For example, suppose you don’t know anything about triangles except that they have an area.  Since area is measured in units of length squared, you can immediately say that if you take some triangle and make its length X times bigger, than its area must get X^2 times larger.

In other words, if the following triangle has area Asmall_triangle

then the triangle below, which is the same as the previous one only magnified two times, must have an area 2^2 A.

triangle

 Meanwhile, all the side lengths of the  bigger triangle are exactly two times longer than for the smaller one.

What all this means is that, for a given triangle, the area is proportional to the square of any one of its side lengths.  I know this because as I make the triangle X times bigger, the side lengths all get X times longer, and the area gets X^2 times bigger.  So if I want I can write

A = (\text{something}) \times (\text{hypotenuse length})^2.
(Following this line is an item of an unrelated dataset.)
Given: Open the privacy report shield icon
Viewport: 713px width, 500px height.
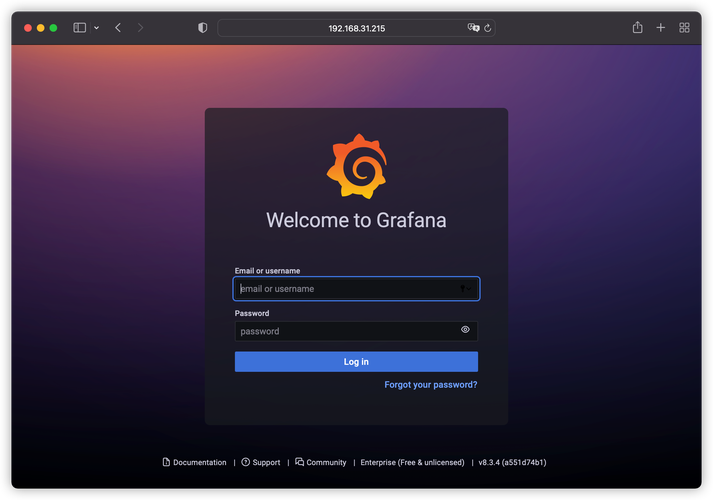Looking at the screenshot, I should pos(203,28).
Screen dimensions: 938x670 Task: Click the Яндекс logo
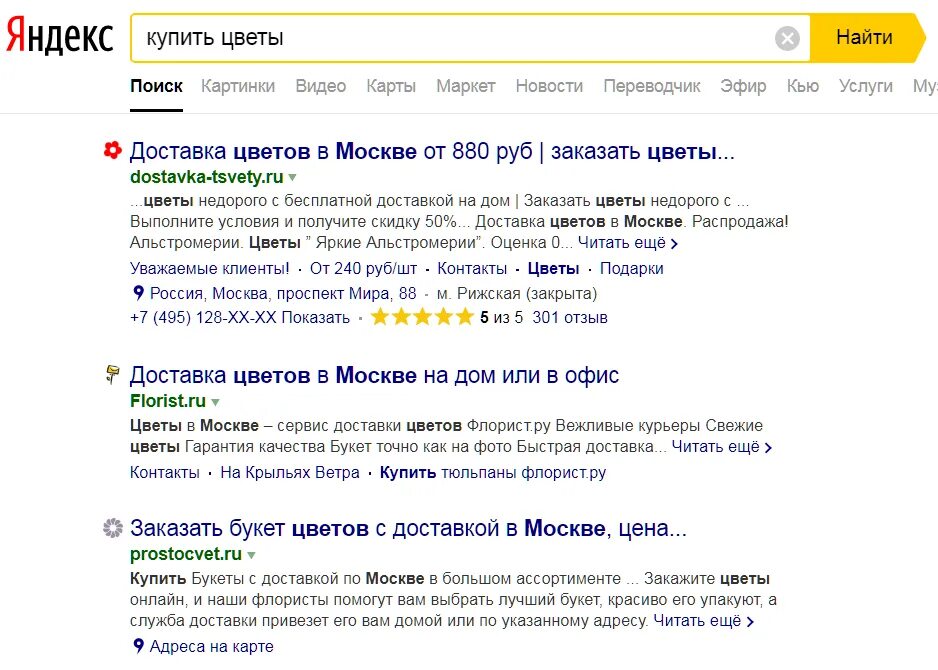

The “something” in that equation depends on the angles in the triangle, but for now let’s assume that I am more or less completely ignorant about triangles and I can’t tell you what it is.  Luckily enough for ignorant me, it turns out I don’t need to know what the “something” is in order to prove the Pythagorean theorem.

The key trick is to divide the large triangle into two smaller and completely equivalent triangles.  That is, take this triangle:

triangle-with_angles

and draw one line (an altitude through the right angle) so that it gets divided into two smaller triangles, like this:

triangle_divided

You can tell that the two newly-created triangles are just scaled-down versions of the original one, because they have all the same angles.  This means that the original triangle can be written as the sum of two smaller but otherwise completely identical triangles.  Like this:

triangle_equality

Finally, to prove the Pythagorean theorem, we just have to invoke the one equation in this post, A = (\text{something}) \times (\text{hypotenuse length})^2 for each triangle.  This gives:

(\text{something}) \times c^2 = (\text{something}) \times a^2 + (\text{something}) \times b^2.

Since all the triangles are the same, all the “something”s are also the same, which means

a^2 + b^2 = c^2.

Not bad, eh?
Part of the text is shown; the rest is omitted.